- About this exercise: Below are the lines to check; count those holding the string "computer" and give only the number.

Stored records:
+++++

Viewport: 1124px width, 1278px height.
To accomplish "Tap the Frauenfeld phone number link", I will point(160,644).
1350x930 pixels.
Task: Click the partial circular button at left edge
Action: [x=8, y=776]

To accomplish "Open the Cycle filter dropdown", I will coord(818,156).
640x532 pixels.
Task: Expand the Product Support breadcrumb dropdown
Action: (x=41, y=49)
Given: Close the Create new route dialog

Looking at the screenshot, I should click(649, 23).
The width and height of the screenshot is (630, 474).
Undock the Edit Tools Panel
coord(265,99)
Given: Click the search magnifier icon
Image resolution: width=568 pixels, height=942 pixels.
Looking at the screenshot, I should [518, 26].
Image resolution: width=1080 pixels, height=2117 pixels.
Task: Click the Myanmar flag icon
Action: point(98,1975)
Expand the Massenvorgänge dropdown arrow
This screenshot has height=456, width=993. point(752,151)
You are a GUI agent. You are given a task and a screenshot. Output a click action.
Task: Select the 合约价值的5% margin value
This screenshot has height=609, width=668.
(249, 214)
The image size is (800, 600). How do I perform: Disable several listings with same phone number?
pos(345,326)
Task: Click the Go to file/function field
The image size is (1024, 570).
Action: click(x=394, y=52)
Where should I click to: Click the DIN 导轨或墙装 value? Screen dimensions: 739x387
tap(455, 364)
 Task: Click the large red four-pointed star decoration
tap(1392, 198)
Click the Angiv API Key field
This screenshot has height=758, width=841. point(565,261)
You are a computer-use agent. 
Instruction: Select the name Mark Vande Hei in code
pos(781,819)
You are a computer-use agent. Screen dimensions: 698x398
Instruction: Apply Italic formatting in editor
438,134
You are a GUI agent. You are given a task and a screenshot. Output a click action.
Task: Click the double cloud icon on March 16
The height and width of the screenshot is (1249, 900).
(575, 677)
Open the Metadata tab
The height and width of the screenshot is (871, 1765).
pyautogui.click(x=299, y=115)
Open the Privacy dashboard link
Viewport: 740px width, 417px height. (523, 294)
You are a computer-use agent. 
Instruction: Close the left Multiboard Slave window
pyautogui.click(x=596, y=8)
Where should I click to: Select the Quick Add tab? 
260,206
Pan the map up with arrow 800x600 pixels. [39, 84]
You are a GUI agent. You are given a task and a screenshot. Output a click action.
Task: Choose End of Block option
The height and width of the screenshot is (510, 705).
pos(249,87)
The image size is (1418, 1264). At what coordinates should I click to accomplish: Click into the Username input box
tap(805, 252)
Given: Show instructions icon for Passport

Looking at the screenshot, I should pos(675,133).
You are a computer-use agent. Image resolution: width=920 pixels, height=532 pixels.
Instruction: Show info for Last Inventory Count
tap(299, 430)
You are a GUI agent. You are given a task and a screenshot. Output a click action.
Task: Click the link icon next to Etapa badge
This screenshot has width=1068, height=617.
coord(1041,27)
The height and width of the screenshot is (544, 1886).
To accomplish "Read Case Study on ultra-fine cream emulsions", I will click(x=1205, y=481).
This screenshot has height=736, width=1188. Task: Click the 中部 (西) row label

+++++

- Answer box: 4